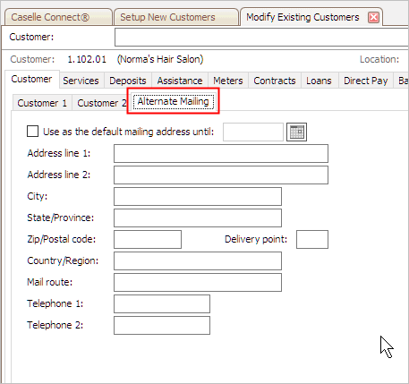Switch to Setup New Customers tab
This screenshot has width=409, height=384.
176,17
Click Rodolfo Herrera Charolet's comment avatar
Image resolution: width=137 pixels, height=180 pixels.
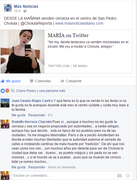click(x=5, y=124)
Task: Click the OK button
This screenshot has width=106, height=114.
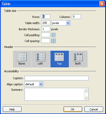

...

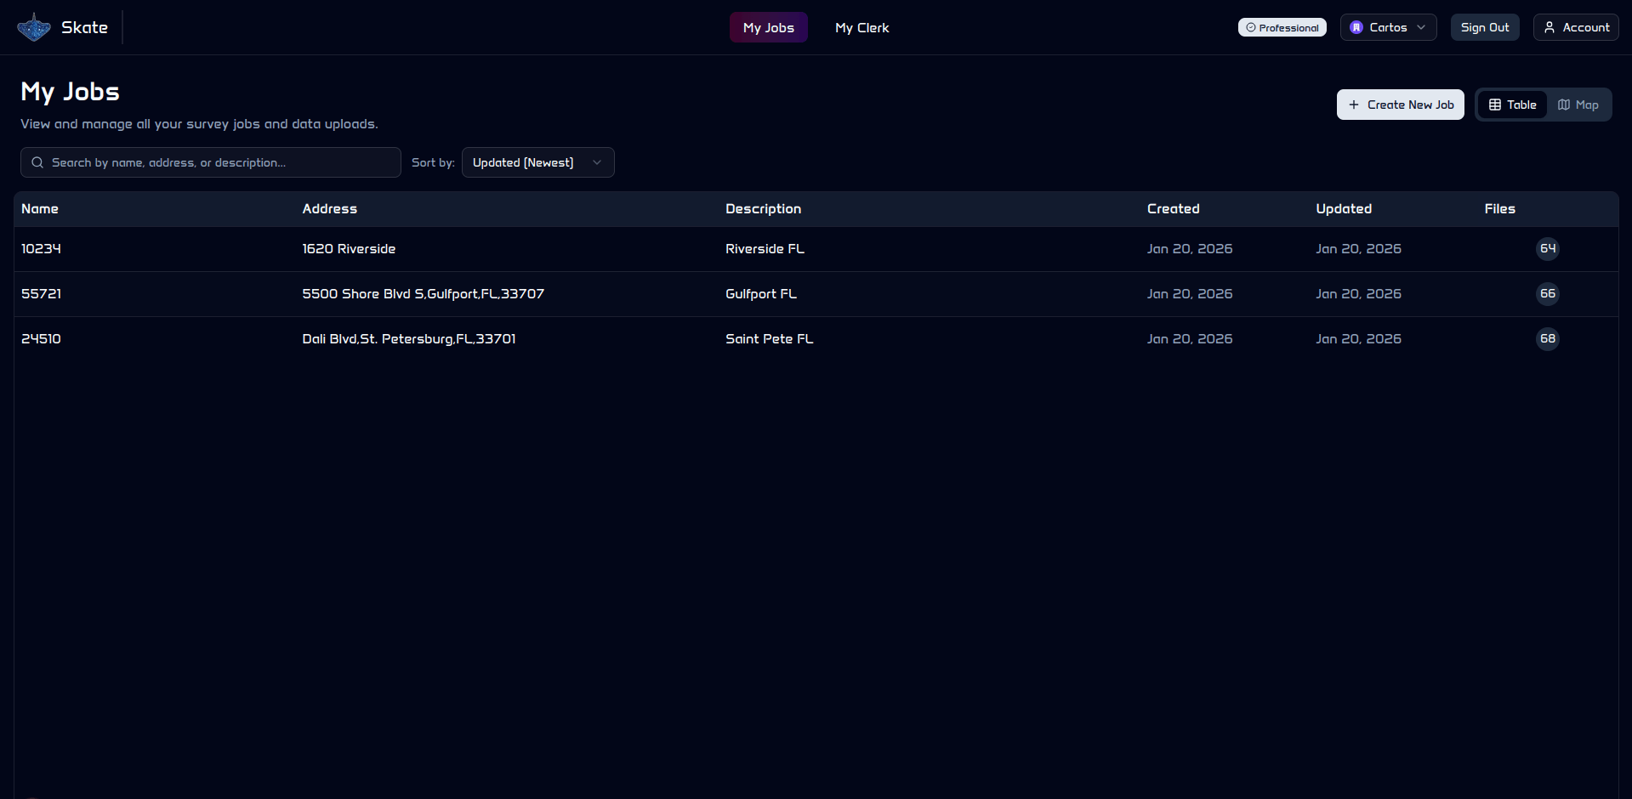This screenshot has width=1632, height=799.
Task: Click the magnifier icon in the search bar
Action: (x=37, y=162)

(Your assignment): Above are the records; copy exactly the lines from the one with "Image resolution: width=137" through the one with "This screenshot has width=106, height=114.", including both, and nothing more. Leave out pictures.

(Written response):
Image resolution: width=137 pixels, height=180 pixels.
click(x=5, y=124)
Task: Click the OK button
This screenshot has width=106, height=114.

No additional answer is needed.